Он все же не выдержал серьезного тона и прыснул.

— Да пошел ты... Когда вавки в голове, зеленку пить надо, а не «Вигор». Тоже продается в аптеке, и тоже на ректификате.

Я закрыл ящик, сложил лоток.

— Уже уходишь?

— А что мне тут делать? Теперь полгода могу сюда не показываться.

— Да, повезло... — завистливо протянул Мирон. — А я еще постою, авось и мне улыбнется удача. Андрюхе повезло, теперь вот тебе, быть может, и мне привалит счастье. Бог, он троицу любит.

— Давно набожным стал? — фыркнул я.

— Наоборот, — покачал головой Мирон. — После случая с тобой начинаю подумывать писать иконы с отпетых грешников. Глядишь, будут пользоваться большим спросом.

— Не богохульствуй! — погрозил я пальцем.

— Какое тут богохульство? Грешники на земле живут намного лучше святых, а в загробный мир я не верю, потому тоже хочу неплохо пожить... Давай по пять капель на дорожку?

Он достал из-за пазухи бутылку.

— Нет. У Любаши сегодня день рождения, а я и так уже принял. Нехорошо получится, если заявлюсь пьяным.

— Счастливо отпраздновать, — пожелал Мирон и приложился к горлышку бутылки.

— И тебе счастливо, — кивнул я, нацепил на одно плечо ремень с ящиком, на второе — ремень со сложенным лотком, взял в руки пакет с поленом и побрел из сквера, по пути раскланиваясь со знакомыми художниками.

Ящик с куклами и лоток я хранил в каморке под лестницей первого подъезда пятиэтажки, расположенной напротив входа в сквер.

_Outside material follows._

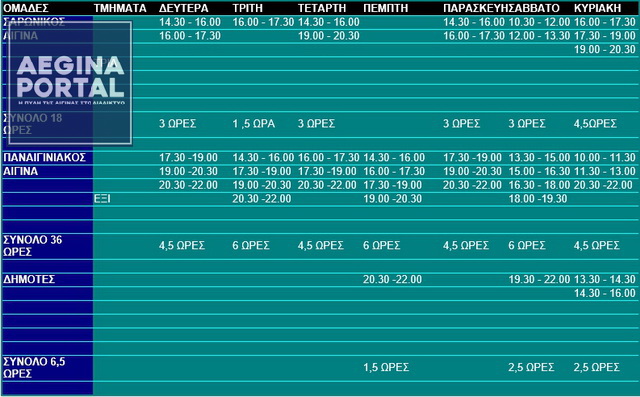Click the ΠΕΜΠΤΗ header cell
Screen dimensions: 640x397
[x=386, y=8]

Ведал каморкой дворник Михалыч — крепкий старик, бывший преподаватель физкультуры и страстный поборник здорового образа жизни. Выйдя на пенсию, он принципиально устроился на работу дворником, чтобы постоянно иметь физическую нагрузку и быть всегда в тонусе. Ему было под восемьдесят, но выглядел он никак не старше пятидесяти: в волосах — ни единой сединки, а статная фигура — просто на зависть. Поставить нас рядом, так я выглядел старше.

Михалыча я застал во дворе скалывающим ломом наледь с тротуара.

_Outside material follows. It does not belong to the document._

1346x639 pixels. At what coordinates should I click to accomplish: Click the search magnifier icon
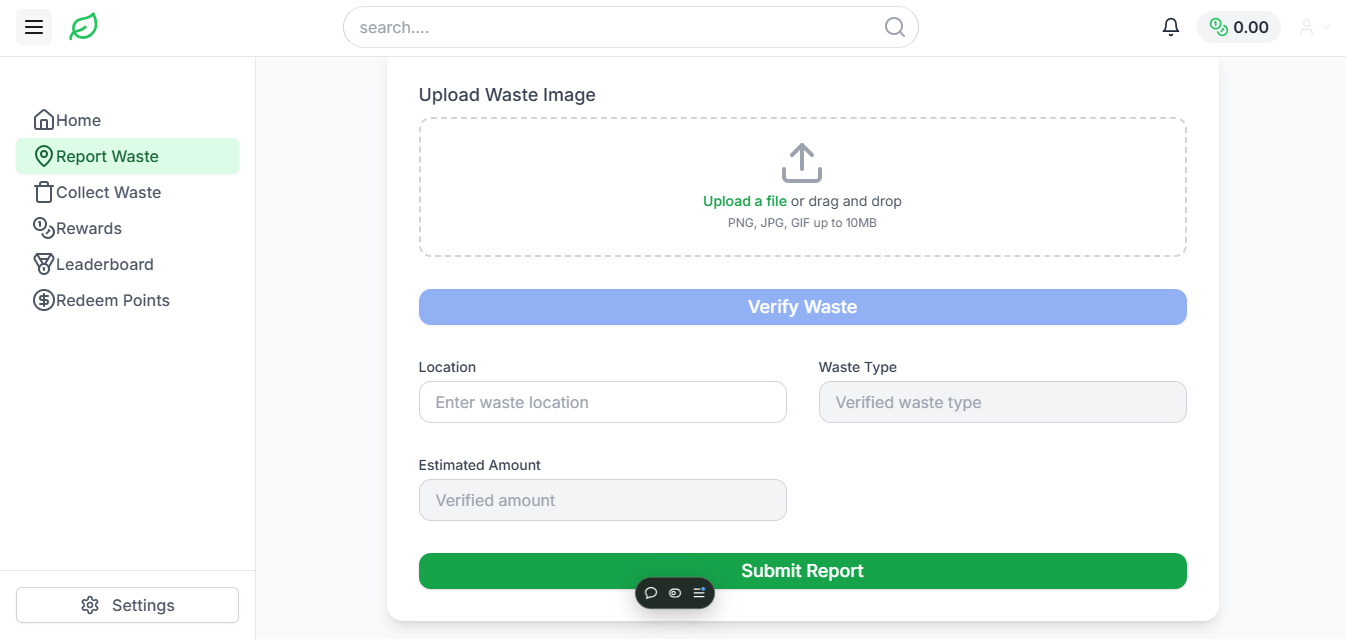894,27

— Принес долг? — мрачно поинтересовался он. — Если нет, можешь разворачиваться и топать восвояси.

За хранение ящика и лотка он брал сто рублей в месяц, но за последние два месяца я ему задолжал.

— Принес, принес!

Михалыч воткнул лом в сугроб, снял рукавицу и протянул руку.

— Давай.

— Побойся Бога, Михалыч! — взмолился я. — Замерз как цуцик, руки задеревенели. Поставим все в каморку, и сразу отдам.

Михалыч смерил меня недоверчивым взглядом, молча развернулся и повел в подъезд. Отпер дверь каморки и придирчиво пронаблюдал, как я впихиваю под лестницу лоток и ящик между метел и лопат.

— Если соврал, — предупредил он, — выброшу твои причиндалы на улицу к чертовой матери!

«Так на улицу или к чертовой матери?» — завертелась в голове ехидная мысль, но озвучивать ее я не стал Нечего Михалыча раздраконивать Он хоть и учителем работал, но физкультуры, а не русского языка. Впрочем, нынешние учителя русского языка тоже не поняли бы меня.

— Что ты, Михалыч, разве я тебя когда обманывал?

Я стянул с рук перчатки, согрел пальцы дыханием, затем полез в карман и достал четыреста рублей.

— Это долг и аванс за два месяца вперед.